§ TASK DETAILS
Quote exactly and only this range of lines in the data below: the line that holds "[Search button] (1138, 25)" to the line that holds "Zwroty i reklamacje (135, 933)", both included.
[Opening EXTRACTED RECORDS section]
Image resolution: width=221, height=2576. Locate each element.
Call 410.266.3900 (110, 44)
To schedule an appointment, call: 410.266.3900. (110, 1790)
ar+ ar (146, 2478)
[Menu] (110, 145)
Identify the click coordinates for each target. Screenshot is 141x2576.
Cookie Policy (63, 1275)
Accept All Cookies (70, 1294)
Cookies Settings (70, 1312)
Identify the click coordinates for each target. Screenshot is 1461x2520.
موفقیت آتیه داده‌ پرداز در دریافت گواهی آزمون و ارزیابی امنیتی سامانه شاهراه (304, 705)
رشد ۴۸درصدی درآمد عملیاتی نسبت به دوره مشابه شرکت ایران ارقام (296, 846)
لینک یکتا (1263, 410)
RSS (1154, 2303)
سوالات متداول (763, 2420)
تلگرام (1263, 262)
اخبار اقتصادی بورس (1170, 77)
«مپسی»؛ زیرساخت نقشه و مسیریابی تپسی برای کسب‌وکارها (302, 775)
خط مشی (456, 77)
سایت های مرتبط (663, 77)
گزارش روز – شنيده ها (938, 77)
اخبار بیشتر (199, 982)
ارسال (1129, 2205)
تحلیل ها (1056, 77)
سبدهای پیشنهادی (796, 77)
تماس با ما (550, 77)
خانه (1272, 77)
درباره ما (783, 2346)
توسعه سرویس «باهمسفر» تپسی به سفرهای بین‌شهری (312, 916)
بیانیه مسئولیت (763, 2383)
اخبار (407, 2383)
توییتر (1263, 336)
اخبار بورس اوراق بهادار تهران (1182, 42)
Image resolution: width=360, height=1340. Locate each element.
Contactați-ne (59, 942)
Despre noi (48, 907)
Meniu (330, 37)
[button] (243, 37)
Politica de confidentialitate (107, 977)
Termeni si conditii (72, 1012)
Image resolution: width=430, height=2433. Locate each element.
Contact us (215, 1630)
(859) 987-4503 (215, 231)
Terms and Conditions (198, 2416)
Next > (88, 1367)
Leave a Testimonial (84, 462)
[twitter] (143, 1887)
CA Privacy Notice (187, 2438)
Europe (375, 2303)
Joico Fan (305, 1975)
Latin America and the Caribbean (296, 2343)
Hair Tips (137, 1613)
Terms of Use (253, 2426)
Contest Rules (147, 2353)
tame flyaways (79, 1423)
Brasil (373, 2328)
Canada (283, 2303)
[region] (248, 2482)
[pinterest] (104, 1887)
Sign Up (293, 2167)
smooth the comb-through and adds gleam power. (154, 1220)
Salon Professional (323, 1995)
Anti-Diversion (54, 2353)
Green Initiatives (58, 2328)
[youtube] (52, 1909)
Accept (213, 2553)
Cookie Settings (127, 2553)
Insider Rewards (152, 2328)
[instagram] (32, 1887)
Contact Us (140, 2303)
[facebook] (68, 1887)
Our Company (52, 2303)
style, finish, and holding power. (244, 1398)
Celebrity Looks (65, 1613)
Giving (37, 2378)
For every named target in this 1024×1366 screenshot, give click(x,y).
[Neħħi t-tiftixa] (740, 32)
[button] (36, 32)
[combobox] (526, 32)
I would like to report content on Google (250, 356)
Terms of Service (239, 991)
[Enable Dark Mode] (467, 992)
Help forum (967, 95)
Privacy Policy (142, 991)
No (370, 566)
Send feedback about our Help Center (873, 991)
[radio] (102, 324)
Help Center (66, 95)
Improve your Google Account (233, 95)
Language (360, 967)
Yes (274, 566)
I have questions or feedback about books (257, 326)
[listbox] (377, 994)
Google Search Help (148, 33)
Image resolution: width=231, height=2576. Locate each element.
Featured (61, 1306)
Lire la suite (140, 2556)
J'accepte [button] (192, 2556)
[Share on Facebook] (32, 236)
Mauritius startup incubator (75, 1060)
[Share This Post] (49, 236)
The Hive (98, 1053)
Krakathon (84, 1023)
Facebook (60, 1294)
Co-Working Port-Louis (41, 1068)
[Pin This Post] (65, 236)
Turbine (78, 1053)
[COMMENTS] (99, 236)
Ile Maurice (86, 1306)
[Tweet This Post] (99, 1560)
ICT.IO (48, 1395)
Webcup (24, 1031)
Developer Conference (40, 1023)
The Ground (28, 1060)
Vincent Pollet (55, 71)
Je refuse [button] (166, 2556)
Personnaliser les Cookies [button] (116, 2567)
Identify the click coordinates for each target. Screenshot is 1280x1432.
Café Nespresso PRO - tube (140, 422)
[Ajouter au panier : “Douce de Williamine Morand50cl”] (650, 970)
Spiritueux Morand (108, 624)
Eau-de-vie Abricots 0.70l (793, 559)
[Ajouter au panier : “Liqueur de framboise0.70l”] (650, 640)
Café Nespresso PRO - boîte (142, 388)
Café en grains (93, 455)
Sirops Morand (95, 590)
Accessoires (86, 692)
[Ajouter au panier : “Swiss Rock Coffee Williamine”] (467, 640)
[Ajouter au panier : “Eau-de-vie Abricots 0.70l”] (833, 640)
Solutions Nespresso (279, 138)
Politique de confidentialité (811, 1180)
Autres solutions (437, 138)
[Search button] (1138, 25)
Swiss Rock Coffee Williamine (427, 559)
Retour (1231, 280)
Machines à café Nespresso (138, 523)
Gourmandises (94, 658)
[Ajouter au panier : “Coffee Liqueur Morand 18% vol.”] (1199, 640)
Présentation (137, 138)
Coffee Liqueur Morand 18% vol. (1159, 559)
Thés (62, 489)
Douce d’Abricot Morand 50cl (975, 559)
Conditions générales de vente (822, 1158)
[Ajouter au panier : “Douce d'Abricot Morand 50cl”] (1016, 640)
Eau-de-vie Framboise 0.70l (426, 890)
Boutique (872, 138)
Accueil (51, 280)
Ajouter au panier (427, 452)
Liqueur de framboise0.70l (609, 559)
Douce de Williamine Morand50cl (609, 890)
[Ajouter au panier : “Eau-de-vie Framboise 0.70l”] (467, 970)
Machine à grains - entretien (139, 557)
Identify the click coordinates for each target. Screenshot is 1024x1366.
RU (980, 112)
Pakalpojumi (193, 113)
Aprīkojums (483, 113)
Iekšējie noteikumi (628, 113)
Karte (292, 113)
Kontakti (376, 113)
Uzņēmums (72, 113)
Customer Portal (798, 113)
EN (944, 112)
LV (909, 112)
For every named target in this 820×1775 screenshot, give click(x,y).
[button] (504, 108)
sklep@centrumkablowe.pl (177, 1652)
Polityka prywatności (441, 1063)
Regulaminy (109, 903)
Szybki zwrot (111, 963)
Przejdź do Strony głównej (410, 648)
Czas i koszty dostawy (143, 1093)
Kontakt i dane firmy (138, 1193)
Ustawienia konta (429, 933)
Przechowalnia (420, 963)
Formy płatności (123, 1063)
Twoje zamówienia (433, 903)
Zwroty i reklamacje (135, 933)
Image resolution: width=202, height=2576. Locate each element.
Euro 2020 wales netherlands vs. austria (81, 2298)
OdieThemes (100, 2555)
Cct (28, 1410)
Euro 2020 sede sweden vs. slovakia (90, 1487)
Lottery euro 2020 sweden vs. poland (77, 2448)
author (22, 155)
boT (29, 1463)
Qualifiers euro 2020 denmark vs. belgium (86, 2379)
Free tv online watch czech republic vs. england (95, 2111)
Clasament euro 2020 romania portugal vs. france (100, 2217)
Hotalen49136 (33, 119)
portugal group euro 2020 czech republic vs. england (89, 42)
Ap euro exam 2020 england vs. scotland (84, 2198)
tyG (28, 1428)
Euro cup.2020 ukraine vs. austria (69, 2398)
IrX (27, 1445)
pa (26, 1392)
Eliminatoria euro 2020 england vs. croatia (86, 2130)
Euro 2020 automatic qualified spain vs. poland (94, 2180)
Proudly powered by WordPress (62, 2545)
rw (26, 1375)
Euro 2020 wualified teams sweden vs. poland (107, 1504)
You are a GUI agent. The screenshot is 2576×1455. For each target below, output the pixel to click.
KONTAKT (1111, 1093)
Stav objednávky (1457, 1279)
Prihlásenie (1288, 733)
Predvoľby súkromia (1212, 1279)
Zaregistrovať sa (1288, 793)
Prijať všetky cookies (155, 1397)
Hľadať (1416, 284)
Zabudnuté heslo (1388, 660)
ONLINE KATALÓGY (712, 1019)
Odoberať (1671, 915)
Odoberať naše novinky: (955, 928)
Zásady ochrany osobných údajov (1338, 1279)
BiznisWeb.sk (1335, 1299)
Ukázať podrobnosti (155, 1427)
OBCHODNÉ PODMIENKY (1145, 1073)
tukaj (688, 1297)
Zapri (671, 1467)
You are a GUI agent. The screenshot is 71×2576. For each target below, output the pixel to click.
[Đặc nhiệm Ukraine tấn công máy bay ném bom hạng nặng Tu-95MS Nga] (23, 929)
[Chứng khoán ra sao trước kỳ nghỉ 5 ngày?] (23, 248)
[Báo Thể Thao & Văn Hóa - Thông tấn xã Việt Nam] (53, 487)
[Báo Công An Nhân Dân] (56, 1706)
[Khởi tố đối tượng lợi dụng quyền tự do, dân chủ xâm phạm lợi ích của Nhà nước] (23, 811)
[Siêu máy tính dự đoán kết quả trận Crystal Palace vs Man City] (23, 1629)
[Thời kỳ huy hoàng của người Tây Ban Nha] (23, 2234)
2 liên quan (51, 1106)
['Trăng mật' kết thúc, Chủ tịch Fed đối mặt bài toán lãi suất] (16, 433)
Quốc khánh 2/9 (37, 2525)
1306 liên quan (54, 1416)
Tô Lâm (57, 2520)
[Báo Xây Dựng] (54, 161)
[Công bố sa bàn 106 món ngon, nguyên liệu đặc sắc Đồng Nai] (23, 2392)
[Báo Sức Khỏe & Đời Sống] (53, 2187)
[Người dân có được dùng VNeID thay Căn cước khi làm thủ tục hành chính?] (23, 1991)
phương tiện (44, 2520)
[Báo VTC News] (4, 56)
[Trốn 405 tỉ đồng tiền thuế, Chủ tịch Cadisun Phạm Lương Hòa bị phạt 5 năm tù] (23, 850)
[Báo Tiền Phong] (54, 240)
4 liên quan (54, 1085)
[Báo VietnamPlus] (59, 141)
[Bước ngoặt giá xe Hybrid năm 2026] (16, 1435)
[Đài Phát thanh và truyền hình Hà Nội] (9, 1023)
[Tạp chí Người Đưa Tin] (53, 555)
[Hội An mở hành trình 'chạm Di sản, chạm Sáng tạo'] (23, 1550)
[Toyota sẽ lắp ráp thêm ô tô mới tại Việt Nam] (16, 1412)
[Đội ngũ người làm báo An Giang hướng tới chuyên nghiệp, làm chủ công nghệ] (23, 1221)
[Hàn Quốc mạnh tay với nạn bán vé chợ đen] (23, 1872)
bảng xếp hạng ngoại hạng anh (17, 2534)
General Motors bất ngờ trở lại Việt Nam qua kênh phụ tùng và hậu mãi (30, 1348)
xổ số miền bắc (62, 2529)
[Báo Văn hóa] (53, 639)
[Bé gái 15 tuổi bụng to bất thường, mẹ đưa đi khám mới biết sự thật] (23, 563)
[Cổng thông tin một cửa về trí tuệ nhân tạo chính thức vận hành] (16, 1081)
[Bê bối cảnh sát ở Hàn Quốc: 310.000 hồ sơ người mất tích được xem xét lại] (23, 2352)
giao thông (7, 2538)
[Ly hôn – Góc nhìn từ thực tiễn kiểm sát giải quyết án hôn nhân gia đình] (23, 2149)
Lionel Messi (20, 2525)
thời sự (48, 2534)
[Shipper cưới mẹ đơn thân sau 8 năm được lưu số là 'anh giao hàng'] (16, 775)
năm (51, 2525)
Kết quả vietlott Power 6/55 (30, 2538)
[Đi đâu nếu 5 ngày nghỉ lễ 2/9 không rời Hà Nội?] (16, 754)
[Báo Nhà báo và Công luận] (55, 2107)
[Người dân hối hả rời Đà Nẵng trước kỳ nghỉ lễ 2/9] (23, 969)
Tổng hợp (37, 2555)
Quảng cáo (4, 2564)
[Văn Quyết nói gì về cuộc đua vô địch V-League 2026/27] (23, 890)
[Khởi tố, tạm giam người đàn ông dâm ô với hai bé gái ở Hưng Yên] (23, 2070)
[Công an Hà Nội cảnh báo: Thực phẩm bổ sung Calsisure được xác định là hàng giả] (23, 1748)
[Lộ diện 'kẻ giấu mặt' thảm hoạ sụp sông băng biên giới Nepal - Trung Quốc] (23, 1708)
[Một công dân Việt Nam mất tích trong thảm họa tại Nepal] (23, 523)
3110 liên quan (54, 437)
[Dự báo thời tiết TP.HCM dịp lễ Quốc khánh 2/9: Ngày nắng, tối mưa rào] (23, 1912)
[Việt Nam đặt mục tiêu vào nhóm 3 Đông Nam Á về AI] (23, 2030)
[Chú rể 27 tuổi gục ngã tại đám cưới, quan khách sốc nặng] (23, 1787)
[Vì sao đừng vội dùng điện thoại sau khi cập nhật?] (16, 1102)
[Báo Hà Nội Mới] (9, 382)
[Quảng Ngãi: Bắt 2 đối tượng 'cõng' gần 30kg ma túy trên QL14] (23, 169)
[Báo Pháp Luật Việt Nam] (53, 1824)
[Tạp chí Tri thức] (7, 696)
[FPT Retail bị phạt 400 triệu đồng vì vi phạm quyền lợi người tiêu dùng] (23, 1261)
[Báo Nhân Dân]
[Closing EXTRACTED RECORDS section]
§ EXERCISE RESULT
[Search button] (1138, 25)
Swiss Rock Coffee Williamine (427, 559)
Retour (1231, 280)
Machines à café Nespresso (138, 523)
Gourmandises (94, 658)
[Ajouter au panier : “Coffee Liqueur Morand 18% vol.”] (1199, 640)
Présentation (137, 138)
Coffee Liqueur Morand 18% vol. (1159, 559)
Thés (62, 489)
Douce d’Abricot Morand 50cl (975, 559)
Conditions générales de vente (822, 1158)
[Ajouter au panier : “Douce d'Abricot Morand 50cl”] (1016, 640)
Eau-de-vie Framboise 0.70l (426, 890)
Boutique (872, 138)
Accueil (51, 280)
Ajouter au panier (427, 452)
Liqueur de framboise0.70l (609, 559)
Douce de Williamine Morand50cl (609, 890)
[Ajouter au panier : “Eau-de-vie Framboise 0.70l”] (467, 970)
Machine à grains - entretien (139, 557)
Identify the click coordinates for each target. Screenshot is 1024x1366.
RU (980, 112)
Pakalpojumi (193, 113)
Aprīkojums (483, 113)
Iekšējie noteikumi (628, 113)
Karte (292, 113)
Kontakti (376, 113)
Uzņēmums (72, 113)
Customer Portal (798, 113)
EN (944, 112)
LV (909, 112)
For every named target in this 820×1775 screenshot, give click(x,y).
[button] (504, 108)
sklep@centrumkablowe.pl (177, 1652)
Polityka prywatności (441, 1063)
Regulaminy (109, 903)
Szybki zwrot (111, 963)
Przejdź do Strony głównej (410, 648)
Czas i koszty dostawy (143, 1093)
Kontakt i dane firmy (138, 1193)
Ustawienia konta (429, 933)
Przechowalnia (420, 963)
Formy płatności (123, 1063)
Twoje zamówienia (433, 903)
Zwroty i reklamacje (135, 933)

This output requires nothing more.